_Work task_
Beginning at the line that contains "Task: Click the thumbnail count input field", transcribe every line up to the last one in the material below. Include no other lines.

_Exercise inputs_
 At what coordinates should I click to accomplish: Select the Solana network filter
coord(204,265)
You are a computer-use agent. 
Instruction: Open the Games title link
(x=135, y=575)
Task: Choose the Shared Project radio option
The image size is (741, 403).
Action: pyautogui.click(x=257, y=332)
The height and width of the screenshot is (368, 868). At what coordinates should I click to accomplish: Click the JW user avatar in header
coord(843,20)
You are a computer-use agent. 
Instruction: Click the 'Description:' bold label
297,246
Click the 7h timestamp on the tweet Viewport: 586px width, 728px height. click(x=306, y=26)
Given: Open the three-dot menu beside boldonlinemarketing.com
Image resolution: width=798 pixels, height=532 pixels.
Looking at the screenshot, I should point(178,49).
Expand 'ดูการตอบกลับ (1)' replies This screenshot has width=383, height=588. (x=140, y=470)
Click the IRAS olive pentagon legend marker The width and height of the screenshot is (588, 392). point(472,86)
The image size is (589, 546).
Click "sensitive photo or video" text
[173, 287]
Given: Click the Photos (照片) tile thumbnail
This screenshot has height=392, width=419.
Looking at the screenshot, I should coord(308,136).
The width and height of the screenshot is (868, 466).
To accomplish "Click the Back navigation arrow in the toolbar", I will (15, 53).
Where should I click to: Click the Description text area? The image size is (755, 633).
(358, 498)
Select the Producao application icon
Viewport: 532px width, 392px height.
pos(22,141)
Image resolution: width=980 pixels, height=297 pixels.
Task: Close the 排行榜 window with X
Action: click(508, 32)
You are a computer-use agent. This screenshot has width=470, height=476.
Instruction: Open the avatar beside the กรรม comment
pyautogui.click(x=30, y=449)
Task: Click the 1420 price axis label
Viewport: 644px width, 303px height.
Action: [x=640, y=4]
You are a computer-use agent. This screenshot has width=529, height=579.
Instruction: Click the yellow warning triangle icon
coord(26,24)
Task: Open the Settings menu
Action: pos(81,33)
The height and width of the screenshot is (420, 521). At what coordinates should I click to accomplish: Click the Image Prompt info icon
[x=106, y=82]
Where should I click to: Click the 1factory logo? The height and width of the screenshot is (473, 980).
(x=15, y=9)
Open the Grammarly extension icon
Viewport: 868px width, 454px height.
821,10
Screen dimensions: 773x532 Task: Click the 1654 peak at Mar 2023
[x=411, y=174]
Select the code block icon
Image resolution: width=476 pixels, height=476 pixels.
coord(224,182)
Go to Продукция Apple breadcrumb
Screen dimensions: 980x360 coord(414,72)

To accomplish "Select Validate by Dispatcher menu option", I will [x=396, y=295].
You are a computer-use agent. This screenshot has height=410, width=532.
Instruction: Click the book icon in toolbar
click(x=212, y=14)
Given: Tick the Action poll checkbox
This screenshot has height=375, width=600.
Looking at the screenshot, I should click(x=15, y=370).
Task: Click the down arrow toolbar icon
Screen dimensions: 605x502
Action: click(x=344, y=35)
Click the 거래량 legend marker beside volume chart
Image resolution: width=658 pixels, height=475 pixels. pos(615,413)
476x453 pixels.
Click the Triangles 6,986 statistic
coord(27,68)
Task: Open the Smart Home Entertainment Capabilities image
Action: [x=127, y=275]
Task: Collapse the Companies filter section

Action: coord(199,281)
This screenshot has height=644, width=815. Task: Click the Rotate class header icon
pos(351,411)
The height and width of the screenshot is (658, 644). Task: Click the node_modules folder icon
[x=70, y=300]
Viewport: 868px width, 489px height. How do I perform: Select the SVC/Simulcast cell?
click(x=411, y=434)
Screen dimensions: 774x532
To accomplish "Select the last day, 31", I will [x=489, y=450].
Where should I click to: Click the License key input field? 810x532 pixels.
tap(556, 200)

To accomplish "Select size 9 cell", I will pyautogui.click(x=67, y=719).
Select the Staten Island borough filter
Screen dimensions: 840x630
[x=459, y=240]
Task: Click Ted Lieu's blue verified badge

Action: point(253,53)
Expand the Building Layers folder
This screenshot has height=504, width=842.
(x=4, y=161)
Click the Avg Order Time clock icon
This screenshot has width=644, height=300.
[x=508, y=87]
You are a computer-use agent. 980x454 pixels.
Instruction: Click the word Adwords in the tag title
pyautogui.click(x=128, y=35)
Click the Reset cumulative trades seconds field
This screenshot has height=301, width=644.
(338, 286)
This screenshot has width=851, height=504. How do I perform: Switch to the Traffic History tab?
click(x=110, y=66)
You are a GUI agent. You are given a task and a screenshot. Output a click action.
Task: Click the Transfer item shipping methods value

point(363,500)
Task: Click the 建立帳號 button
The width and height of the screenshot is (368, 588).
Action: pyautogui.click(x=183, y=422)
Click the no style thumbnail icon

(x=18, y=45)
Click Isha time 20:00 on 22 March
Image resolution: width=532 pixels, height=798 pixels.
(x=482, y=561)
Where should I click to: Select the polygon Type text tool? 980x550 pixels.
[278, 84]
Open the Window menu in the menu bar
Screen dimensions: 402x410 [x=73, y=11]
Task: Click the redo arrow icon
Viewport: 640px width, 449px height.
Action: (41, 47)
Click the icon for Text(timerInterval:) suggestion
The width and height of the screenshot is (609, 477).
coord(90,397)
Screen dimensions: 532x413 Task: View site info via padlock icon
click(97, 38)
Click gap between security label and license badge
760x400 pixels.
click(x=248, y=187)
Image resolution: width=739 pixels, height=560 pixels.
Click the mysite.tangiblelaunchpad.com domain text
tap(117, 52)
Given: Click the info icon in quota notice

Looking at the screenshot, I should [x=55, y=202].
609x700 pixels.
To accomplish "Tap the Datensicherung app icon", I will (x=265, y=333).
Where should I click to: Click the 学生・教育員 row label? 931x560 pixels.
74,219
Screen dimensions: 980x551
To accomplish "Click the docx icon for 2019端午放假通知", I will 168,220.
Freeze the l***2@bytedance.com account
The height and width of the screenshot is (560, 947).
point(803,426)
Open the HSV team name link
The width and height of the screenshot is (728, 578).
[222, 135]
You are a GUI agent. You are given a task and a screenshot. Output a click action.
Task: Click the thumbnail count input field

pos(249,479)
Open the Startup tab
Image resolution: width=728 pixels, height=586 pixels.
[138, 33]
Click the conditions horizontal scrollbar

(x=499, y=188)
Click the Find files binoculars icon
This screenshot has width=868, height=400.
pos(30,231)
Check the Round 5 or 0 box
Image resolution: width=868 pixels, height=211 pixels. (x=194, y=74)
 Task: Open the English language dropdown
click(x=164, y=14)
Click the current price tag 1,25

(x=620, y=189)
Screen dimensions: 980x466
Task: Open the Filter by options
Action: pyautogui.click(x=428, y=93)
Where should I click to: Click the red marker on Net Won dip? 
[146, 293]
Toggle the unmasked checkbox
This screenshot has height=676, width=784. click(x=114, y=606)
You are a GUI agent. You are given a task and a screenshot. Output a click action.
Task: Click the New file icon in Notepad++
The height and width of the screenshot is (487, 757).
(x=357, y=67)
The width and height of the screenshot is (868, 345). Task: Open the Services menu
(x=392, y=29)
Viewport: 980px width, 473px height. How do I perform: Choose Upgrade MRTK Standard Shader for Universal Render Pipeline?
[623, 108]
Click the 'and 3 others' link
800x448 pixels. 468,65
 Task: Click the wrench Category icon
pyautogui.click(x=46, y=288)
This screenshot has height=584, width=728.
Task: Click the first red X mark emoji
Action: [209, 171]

_Exercise solution_
Task: Click the thumbnail count input field

pos(249,479)
Open the Startup tab
Image resolution: width=728 pixels, height=586 pixels.
[138, 33]
Click the conditions horizontal scrollbar

(x=499, y=188)
Click the Find files binoculars icon
This screenshot has width=868, height=400.
pos(30,231)
Check the Round 5 or 0 box
Image resolution: width=868 pixels, height=211 pixels. (x=194, y=74)
 Task: Open the English language dropdown
click(x=164, y=14)
Click the current price tag 1,25

(x=620, y=189)
Screen dimensions: 980x466
Task: Open the Filter by options
Action: pyautogui.click(x=428, y=93)
Where should I click to: Click the red marker on Net Won dip? 
[146, 293]
Toggle the unmasked checkbox
This screenshot has height=676, width=784. click(x=114, y=606)
You are a GUI agent. You are given a task and a screenshot. Output a click action.
Task: Click the New file icon in Notepad++
The height and width of the screenshot is (487, 757).
(x=357, y=67)
The width and height of the screenshot is (868, 345). Task: Open the Services menu
(x=392, y=29)
Viewport: 980px width, 473px height. How do I perform: Choose Upgrade MRTK Standard Shader for Universal Render Pipeline?
[623, 108]
Click the 'and 3 others' link
800x448 pixels. 468,65
 Task: Click the wrench Category icon
pyautogui.click(x=46, y=288)
This screenshot has height=584, width=728.
Task: Click the first red X mark emoji
Action: [209, 171]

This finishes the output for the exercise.